Eventually, I find myself still half a planet away from home, and still childless after two miscarriages, hundreds of injections, and countless heartbreaks. But I’m also still deeply in love with my husband, grateful for our life, and more grounded, even hopeful, than I have ever been—not despite all the challenges, but somehow because of them.

Japan will never be easy, but it proves endlessly fascinating; Perhaps, I come to realize, a life worth living doesn’t always have to be easy, comfortable, or a happy reflection of one’s intended plan, as long as it’s filled with wonder and love.

Stay tuned for more posts about the book and its story of clashing cultures and identities within our increasingly global world, but also, ultimately, of unexpected joys found amidst these very collisions, and of traveling to far-flung places only to discover essential truths about self and home.

18 thoughts on “About the Good Shufu

  1. I saw your post in SheWrites, and even though I’ve been a member for over a year, I don’t participate much, I wish I did, but I guess I’m just not a “joiner”, all this just to tell you that I felt compelled to see what your story was about. I’m hooked. Congrats on the book contract. Yeaaay! I’m awaiting news that a small press will pick up my memoir, Loveyoubye. Not sure how, but could you let me know when your book is out?

    Like

    1. Thanks so much for your reply, Rossandra! And congratulations on finishing your memoir manuscript! Love your title. Do you have a blog?

      My book is slated to come out in Spring 2015 because I still have to write most of it. Just lucked out with a contract before I finished it, so now I really have to get writing! How did you manage to structure your time to finish yours? And what’s the basic story? Feel free to tell more about it here!

      Looking forward to staying connected,

      Tracy

      Like

      1. Yes, I do have a blog:http://www.rossandrawhite.com. Wow! you got the contract before you even finished the book. Well, I can understand why: It’s such a great idea and your writing is excellent. As for me, I just plugged along with Loveyoubye, mind you this was while I was going through the breakup of my marriage (hence the title) along with a trip back home to South Africa to deal with some issues from the past. Right now the book is with a small press. By the way, I checked out Four Stories. Makes me wish I lived in Boston. Yes, please let’s stay connected.

        Like

      2. I’m going to add you to my blogroll as well. Thanks. I will definitely let you know. If the small press doesn’t pick me up I’m going with SheWrites Press. Enough of this waiting!!!!

        Like

      1. Thanks Tracy. All is well except I am still struggling with the Japanese language! Good luck to your writing and have a great New Year :))

        Like

  2. Thanks so much, Susan! And Rossandra, I added your blog to my blogroll, since like Susan’s, it sounds like your story is somewhat similar to mine (about marriage, international living, etc.)

    Like

  3. Hi Tracy,

    I just commented on your facebook post too (handle: Hemanth Gorur). Incredibly powerful story. In fact, it promises to be so endearing that I don’t mind pitching in with editing, or being your beta-reader if it means I can be associated with the project. I’m a published author myself and my recent biography of a business corporation was published by Westland. The added attraction in your project is that Japan has always been a place of intrigue and lure for me, partly because I used to practice one of the martial arts that originated from there. However, you may have some privacy issues since it’s your personal life story and we don’t really know each other, so I can understand if you’d like to reserve your decision (to collaborate) for now.

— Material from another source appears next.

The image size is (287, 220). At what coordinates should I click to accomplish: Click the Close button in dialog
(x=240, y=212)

    In any case, happy to be in touch.

    Best,
    Hemanth

    Like

    1. Hi Hemanth,

      Thanks so much for your kind words about the book, and your enthusiasm!

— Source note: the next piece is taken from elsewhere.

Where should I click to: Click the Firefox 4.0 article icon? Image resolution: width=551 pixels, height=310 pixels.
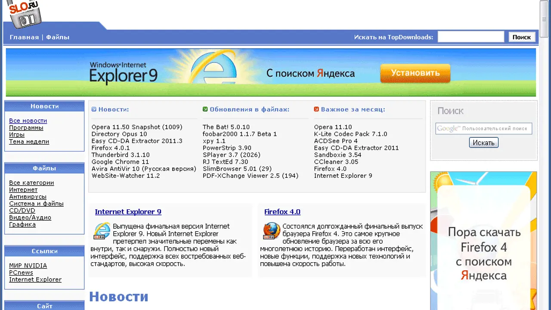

      Is this your book? http://www.amazon.com/Doing-what-right-CRISIL-Story/dp/9382618074/ref=sr_1_1?s=books&ie=UTF8&qid=1356613080&sr=1-1

      If so, very impressive!

      I greatly appreciate your offer about being a beta-reader. I actually have a writing group already, but I would be incredibly grateful for your comments on my blog posts, and would love to follow each others’ work. Do you have a blog?

      My editor at Putnam doesn’t want me to post work directly or verbatim from the book on the blog, but I’ll be using the blog to flesh out ideas, since I’m only about 1/4 of a way through the book and am still planning the later stages. And I’d warmly welcome your ideas and input!

      Really looking forward to staying connected and learning more about your work, and thanks again for your lovely response to what I’ve posted so far.

      Like

  4. Hi Tracy,

    Great story, beautifully written! I found your blog via the Travel Memoir Writers’ group on Facebook and I can relate to many details in your story. I lived in China for four years and currently am living in Chile, with my Chilean boyfriend. I’m also in the early stages of writing a book about all these experiences, and thinking it might be part-memoir, part-guidebook. Lots of people ask me for advice about finding work in foreign countries and I have a lot to say about this topic.

    In any case, I look forward to following along as you develop your ideas for this book!

    Best wishes for the new year!
    Leslie

    Like

    1. Hi Leslie. Thanks so much for your note! And you’re right–it does sound like our stories have so much in common.

      Your idea about doing part-memoir, part guidebook sounds really great to me. I think it would be incredibly useful–and marketable–especially for new expats in the areas you cover, because it would give practical advice but also a kind of psychological advice or support in the form of providing a story people can relate to. Please keep me posted on the project. Do you have a blog?

      Very much looking forward to staying connected!

      Tracy

      Like

      1. Hi Tracy,

        Yes, I have a blog: http://leslieforman.com/ and I’ve also created a free course about how to create your international career, as a way to connect with people who are interested in this topic and collect their feedback. So far this experiment has worked well, and it’s given me lots of specific ideas for the book. I’m quite involved in the startup community here in Chile and this is my attempt to apply lean startup methods to the writing process. Fun stuff!

        The last few months were insanely busy for me, but now I have a few months to write. I did a few long interviews for blogs about my story and my advice for building an international career, and I sent them to a transcriptionist, so that’s given me pages of raw material to work with.

        I look forward to staying connected too!

        Leslie

        Like

  5. Hi, Tracy.

    I’ve popped over to your blog via Travel Memoir Writers’ group on Facebook. What a poignant, powerful story you have. And beautifully written, too. I’ve subscribed to the blog and look forward to reading more about your life in Japan. About your family, your challenges, learning Japanese, and of course, the food.

    You asked if I have a blog. I do. It’s http://ramblecrunch.com, and it’s where I write about my family’s journey as full-time travelers.

    My husband, our daughter (11), our dog and I have been on the road for almost two years now. It’s the best education in the world for our daughter. We spent last year touring Europe and Turkey in an old camper. This year, we’ve settled in central Mexico for language and cultural immersion.

    Japan is on our family’s bucket list, so we’ll be following your blog with interest. Besides, I love a love story. 🙂

    Congratulations again on the book deal.